According to the new Department of Health guidelines, districts that take the proper health and safety precautions should reintroduce students to classrooms once community transmission rates are "moderate," at or below 350 cases per 100,000 residents over the last two weeks.
“This is based on our new data that has given us high confidence and shows that schools can successfully limit the transmission of Covid-19, when they have strong safe health and safety protocols in place in their schools," Inslee said during a Wednesday press conference.
While King County was within the low-to-moderate transmission threshold for most of the year, it has been above 350, in the "high" transmission range, for the past month. As of Wednesday, the county was at 409 cases per 100,000 residents.
Larry Delaney, president of Washington Education Association, said the union doesn't have a stance on the appropriate community transmission rate to trigger a return to in-person learning.
"We don't know what the safe number is.
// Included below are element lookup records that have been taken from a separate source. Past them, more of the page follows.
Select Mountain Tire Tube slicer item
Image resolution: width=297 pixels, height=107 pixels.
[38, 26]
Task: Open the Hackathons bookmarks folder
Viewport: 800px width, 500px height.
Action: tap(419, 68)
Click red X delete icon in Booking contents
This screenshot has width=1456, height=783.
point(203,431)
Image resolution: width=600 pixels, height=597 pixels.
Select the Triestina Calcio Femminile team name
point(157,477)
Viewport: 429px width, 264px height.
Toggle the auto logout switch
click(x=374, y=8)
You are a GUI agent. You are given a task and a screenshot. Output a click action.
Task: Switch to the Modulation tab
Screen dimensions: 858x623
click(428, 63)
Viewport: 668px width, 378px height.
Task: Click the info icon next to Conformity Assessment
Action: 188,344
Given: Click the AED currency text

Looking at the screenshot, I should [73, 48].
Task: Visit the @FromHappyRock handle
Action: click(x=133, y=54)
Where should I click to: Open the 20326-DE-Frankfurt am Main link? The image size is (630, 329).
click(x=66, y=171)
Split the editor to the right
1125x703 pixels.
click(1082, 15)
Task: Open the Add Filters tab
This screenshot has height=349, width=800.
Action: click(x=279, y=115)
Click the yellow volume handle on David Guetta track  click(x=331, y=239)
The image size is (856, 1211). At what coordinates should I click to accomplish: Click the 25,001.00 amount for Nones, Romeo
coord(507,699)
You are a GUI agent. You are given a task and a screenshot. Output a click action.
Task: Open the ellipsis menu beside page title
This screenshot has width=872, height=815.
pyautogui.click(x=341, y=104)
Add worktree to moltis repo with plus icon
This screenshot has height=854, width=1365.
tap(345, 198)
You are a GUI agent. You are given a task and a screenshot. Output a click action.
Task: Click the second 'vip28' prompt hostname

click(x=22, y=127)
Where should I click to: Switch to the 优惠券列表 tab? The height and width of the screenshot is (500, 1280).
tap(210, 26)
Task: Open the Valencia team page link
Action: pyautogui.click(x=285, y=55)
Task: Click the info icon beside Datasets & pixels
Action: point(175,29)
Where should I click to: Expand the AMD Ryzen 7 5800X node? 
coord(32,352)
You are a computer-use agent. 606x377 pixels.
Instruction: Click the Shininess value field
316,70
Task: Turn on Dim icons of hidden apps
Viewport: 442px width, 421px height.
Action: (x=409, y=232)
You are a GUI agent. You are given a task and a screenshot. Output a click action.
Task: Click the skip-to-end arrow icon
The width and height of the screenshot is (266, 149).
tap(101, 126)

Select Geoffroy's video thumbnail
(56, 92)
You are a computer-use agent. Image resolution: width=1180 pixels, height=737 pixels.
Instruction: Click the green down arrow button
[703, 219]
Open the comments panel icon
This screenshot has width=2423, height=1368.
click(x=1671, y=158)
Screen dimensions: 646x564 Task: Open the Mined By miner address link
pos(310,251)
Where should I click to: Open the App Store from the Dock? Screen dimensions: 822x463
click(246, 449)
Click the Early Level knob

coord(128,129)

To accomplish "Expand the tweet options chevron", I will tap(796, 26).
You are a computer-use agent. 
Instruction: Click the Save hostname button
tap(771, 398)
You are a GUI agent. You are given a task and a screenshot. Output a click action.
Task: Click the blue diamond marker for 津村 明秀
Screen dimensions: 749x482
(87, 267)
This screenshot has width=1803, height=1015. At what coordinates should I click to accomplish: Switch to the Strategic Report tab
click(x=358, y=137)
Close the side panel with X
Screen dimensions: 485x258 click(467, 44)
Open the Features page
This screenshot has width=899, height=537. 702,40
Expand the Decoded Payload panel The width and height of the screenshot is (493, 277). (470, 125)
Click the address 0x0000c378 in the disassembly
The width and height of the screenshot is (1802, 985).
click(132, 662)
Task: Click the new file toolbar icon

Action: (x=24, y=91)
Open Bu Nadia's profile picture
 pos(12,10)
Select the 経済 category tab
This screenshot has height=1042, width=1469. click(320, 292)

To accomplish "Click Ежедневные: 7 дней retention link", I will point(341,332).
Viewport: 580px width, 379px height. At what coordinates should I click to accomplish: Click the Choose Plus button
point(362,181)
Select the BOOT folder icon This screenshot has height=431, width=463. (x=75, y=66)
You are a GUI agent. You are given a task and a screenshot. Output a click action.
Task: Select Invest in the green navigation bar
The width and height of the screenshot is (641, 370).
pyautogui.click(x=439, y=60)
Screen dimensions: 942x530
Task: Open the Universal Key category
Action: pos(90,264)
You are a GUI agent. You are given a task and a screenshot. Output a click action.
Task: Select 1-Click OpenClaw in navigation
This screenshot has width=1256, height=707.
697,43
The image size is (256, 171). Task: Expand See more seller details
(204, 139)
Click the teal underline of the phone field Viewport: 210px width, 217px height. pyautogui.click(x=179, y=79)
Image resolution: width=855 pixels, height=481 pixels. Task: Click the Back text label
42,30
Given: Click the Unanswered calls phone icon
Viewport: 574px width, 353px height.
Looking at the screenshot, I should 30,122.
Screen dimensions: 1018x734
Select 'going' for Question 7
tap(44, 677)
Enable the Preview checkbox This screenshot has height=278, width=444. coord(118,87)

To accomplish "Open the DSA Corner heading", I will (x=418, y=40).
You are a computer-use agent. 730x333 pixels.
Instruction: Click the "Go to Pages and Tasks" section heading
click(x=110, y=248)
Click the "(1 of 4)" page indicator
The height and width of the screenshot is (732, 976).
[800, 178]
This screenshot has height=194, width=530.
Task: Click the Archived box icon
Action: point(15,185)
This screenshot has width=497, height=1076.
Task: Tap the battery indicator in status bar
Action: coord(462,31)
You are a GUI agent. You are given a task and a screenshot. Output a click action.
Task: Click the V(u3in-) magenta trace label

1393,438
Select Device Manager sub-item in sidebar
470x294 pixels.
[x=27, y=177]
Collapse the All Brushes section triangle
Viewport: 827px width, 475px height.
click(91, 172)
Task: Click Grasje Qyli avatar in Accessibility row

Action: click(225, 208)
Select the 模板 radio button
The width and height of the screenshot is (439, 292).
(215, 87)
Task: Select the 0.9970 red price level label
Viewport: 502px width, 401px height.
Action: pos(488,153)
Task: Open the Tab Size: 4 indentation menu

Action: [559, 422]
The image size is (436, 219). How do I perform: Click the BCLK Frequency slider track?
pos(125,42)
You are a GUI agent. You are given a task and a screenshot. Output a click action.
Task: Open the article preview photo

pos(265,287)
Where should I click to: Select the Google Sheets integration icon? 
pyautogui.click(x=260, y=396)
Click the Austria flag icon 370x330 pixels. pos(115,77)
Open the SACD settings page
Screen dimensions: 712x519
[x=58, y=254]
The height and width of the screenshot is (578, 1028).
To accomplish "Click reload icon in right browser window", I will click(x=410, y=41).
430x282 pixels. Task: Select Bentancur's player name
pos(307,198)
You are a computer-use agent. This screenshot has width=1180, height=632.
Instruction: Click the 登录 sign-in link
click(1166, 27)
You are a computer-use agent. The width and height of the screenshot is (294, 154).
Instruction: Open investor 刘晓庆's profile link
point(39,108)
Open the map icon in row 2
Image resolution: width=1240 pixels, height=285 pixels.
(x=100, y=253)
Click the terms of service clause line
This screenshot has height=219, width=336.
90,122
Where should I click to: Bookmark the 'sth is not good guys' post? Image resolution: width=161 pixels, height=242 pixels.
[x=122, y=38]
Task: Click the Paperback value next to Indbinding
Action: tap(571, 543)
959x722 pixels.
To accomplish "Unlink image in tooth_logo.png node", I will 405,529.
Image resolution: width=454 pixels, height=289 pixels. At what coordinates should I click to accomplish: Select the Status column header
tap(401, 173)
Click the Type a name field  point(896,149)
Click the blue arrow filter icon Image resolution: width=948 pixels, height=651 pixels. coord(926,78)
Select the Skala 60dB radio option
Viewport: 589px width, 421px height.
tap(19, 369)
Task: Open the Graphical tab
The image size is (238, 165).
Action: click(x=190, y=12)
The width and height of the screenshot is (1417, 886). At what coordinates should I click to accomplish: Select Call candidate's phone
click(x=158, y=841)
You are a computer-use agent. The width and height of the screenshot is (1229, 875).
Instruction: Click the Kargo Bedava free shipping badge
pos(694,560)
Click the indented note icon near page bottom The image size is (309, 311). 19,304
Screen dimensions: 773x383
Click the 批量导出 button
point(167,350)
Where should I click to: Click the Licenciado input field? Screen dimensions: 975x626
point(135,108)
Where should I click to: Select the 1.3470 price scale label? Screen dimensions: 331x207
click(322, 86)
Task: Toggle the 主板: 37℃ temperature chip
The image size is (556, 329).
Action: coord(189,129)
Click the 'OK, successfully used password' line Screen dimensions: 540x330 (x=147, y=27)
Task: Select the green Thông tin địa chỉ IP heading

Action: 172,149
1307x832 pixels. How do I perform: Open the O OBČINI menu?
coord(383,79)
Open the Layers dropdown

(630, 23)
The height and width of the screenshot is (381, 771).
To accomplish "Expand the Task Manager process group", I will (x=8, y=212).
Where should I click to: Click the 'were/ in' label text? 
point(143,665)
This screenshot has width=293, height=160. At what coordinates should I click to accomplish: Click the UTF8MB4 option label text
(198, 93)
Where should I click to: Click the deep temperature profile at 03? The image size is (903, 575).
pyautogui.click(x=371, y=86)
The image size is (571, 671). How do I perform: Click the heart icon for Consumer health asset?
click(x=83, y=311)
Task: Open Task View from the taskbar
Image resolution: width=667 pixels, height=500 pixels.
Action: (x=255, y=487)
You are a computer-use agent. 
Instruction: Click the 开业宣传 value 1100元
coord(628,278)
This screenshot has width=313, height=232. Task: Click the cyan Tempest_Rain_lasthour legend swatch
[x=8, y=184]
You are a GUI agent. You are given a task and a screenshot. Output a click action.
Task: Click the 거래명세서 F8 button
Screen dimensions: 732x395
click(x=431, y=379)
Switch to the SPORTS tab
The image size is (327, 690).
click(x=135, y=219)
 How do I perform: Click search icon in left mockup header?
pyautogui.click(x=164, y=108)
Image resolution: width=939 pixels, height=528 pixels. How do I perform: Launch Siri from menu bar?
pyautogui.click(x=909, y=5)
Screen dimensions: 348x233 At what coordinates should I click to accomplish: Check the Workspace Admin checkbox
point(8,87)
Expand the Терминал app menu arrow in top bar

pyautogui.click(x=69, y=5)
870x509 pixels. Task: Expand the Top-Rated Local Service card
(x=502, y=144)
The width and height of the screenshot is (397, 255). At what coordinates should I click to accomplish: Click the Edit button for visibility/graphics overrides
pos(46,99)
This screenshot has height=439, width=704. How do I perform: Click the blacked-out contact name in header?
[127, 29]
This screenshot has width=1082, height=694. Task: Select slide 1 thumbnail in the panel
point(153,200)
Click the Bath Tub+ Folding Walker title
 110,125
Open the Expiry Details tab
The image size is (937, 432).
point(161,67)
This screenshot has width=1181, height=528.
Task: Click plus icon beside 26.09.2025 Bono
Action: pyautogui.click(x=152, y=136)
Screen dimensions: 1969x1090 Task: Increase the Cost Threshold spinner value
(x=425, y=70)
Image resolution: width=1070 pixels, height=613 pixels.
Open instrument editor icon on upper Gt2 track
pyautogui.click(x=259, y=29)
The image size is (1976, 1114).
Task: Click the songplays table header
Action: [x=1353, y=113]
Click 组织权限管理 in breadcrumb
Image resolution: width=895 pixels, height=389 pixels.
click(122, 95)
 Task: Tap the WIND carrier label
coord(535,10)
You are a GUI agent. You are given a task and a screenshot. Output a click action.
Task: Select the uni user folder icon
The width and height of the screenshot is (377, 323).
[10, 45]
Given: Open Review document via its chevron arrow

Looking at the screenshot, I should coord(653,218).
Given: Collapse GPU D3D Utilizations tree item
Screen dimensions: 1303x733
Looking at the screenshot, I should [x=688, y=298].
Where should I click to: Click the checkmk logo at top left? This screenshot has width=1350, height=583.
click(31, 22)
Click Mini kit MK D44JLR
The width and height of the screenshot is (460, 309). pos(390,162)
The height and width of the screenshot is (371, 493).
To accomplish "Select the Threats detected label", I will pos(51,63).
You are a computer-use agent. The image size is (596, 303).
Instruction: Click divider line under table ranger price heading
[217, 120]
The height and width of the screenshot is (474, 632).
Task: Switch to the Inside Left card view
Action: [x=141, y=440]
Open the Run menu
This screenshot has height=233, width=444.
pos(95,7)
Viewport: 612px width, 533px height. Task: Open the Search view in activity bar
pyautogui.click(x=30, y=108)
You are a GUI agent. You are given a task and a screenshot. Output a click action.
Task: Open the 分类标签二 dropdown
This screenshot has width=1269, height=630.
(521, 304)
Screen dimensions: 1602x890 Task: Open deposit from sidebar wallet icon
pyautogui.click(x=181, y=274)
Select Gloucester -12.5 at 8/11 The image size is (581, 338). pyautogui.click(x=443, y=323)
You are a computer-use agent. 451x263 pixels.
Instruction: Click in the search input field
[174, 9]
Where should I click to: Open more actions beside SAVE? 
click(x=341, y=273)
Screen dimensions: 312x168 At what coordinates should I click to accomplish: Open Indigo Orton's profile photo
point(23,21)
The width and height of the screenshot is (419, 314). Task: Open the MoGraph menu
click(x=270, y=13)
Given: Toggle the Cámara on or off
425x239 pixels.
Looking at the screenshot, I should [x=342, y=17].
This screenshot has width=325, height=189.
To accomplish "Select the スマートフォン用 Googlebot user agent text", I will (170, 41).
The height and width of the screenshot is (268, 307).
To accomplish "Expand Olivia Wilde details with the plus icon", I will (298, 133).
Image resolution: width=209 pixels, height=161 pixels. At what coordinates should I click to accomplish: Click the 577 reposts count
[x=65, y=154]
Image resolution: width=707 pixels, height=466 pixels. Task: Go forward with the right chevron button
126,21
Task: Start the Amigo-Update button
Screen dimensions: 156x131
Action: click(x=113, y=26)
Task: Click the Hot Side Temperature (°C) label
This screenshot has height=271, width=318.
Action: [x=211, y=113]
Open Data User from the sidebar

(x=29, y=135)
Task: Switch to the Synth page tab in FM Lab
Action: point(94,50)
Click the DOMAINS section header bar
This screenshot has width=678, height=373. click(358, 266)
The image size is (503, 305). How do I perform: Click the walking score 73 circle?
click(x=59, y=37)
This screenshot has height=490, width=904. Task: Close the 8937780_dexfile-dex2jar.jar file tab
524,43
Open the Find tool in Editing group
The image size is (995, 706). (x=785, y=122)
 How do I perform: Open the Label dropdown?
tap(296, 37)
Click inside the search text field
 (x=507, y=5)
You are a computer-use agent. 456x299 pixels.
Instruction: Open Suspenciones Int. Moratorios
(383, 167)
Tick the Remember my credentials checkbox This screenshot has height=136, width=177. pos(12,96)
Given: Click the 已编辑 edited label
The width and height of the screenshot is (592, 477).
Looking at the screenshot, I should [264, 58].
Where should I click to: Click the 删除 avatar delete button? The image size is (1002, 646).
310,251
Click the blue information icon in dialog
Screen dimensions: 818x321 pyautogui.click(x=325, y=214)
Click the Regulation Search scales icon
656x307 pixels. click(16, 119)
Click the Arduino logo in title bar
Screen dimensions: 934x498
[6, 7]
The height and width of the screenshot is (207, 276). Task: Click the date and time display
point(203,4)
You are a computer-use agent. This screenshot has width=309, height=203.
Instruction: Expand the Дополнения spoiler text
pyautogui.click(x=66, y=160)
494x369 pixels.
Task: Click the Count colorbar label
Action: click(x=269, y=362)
But we do believe that before there's any expansion of in-person teaching and learning, that you have to have the virus under control," Delaney said.
"We certainly don't believe that — just looking at all of the numbers right now — the virus is is under control."
Delaney also questions how many schools will have access to the personal protective equipment, ventilation, sanitation, and screening tools needed to safely teach in-person.
"Quite frankly, in districts out there where there's not that trust, there's concern that there's going to be a push to bring back students and educators before those requirements are actually in place," he said.
Inslee said that only 15% of Washington's K-12 students attend any school in-person at the moment.
In Seattle, where classes have been entirely virtual since March — apart from those supporting a few dozen special education students in-person —the school board is scheduled to vote this week on a plan to bring pre-Kindergarten through 1st grade students back to buildings as early as March.